• ASSIGNMENT
In the guide on training a classifier from a prompt, what does the example classifier remove?

• TEXT EXCERPT
BEGIN

Train a new classifier with just a prompt. No data needed -- but add data to boost, if you have it.
In this example, we build a classifier to remove low quality training data.
from lamini import LaminiClassifier
llm = LaminiClassifier()
prompts={
"correct": "Questions with correct answers.",
"incorrect": "Questions with incorrect answers."
}
llm.prompt_train(prompts)
llm.save("my_model.lamini")Then, predict!
llm.predict(["Q: What is 2+2? A: The answer is 3."])
>> ["incorrect"]
llm.predict([
"Q: What is 2+2? A: The answer is 3.",
"Q: What is 2+2? A: The answer is 4.",
])
>> ["incorrect", "correct"]
This can help with improving your classifier. For example, if the LLM is ever wrong:
llm.predict(["Q: What is 2+3? A: The answer is 5."])
>> ["incorrect"] # wrong!
And your LLM classifier will learn it:
llm = LaminiClassifier()
llm.add_data_to_class("correct", "Q: What is 2+3? A: The answer is 5.")
llm.prompt_train(prompts)
llm.predict(["Q: What is 2+3? A: The answer is 5."])
>> ["correct"] # correct!
If you include data on classes that aren't in your classes, then the classifier will include them as new classes, and learn to predict them. However, without a prompt, it won't have a description to use to further boost them.

END

• RECORDS SHOWN

BEGIN

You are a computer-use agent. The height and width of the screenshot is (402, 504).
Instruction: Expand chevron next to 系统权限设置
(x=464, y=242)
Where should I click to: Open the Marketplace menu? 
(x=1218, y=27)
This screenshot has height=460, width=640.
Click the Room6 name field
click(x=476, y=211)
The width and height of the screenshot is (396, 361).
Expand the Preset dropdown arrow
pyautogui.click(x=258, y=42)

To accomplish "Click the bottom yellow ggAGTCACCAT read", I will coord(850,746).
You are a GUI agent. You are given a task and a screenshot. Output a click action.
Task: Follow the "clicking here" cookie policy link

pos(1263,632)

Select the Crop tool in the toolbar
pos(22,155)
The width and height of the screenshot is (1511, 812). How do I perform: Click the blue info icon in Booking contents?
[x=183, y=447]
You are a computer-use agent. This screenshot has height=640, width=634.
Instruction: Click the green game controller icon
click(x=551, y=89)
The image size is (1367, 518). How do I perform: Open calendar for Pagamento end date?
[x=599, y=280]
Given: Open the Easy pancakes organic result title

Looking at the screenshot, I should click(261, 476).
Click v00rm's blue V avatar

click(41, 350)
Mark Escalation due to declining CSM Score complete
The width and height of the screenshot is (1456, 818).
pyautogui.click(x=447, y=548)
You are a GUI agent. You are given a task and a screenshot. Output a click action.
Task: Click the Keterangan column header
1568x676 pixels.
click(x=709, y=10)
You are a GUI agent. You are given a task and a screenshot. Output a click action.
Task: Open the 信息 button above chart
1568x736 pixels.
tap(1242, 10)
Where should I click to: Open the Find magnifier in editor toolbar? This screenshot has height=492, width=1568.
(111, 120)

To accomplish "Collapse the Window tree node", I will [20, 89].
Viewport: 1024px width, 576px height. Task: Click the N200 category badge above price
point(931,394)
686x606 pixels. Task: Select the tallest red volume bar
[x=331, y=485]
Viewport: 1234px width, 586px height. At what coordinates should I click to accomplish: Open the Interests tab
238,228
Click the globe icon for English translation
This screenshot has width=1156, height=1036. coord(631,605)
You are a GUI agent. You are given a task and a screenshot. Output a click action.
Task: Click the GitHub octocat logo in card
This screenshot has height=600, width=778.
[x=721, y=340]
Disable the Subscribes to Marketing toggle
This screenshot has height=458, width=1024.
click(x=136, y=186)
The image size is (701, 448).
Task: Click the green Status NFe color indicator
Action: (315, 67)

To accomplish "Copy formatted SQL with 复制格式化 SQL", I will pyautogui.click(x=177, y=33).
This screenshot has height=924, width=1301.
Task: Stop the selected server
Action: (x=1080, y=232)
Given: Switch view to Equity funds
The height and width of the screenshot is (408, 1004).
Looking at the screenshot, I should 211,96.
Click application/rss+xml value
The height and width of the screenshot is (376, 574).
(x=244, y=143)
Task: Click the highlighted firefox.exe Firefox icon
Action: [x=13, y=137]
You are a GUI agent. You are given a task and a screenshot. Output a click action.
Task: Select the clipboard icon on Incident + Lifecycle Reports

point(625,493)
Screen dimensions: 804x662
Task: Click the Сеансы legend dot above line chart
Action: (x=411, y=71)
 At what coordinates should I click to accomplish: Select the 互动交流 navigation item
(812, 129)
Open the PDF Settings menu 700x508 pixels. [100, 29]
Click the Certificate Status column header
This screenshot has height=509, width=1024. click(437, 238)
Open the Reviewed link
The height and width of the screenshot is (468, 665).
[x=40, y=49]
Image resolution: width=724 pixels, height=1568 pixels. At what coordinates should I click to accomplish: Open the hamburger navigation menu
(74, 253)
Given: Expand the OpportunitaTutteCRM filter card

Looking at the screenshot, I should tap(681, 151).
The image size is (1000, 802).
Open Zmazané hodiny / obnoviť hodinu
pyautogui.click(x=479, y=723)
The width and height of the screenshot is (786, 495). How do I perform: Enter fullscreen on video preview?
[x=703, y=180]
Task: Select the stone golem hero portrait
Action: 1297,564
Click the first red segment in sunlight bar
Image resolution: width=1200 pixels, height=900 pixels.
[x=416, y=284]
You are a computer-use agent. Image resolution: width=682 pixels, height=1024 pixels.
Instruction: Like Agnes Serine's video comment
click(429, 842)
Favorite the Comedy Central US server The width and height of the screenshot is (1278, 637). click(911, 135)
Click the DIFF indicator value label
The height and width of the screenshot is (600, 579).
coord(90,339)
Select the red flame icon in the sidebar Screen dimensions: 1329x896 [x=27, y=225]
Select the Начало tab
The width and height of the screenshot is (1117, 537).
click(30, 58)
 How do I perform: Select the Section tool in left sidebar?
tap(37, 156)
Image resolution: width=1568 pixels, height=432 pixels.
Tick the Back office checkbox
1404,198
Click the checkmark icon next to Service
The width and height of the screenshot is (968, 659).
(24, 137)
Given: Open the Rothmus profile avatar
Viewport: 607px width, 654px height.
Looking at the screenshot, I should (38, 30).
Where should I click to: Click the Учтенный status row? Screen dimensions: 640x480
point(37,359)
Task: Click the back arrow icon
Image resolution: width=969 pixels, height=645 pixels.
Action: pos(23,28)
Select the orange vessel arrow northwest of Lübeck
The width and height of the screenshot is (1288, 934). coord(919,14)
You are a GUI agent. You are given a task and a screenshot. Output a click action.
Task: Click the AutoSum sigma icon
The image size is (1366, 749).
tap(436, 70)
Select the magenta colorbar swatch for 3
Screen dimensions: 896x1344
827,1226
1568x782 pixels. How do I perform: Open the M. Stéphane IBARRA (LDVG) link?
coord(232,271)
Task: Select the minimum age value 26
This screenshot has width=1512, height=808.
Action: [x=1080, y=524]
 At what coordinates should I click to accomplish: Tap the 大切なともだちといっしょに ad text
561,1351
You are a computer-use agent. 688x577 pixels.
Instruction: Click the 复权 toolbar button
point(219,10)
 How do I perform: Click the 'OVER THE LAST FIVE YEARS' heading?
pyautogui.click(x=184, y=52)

END

• FINISHED TASK
Low quality training data.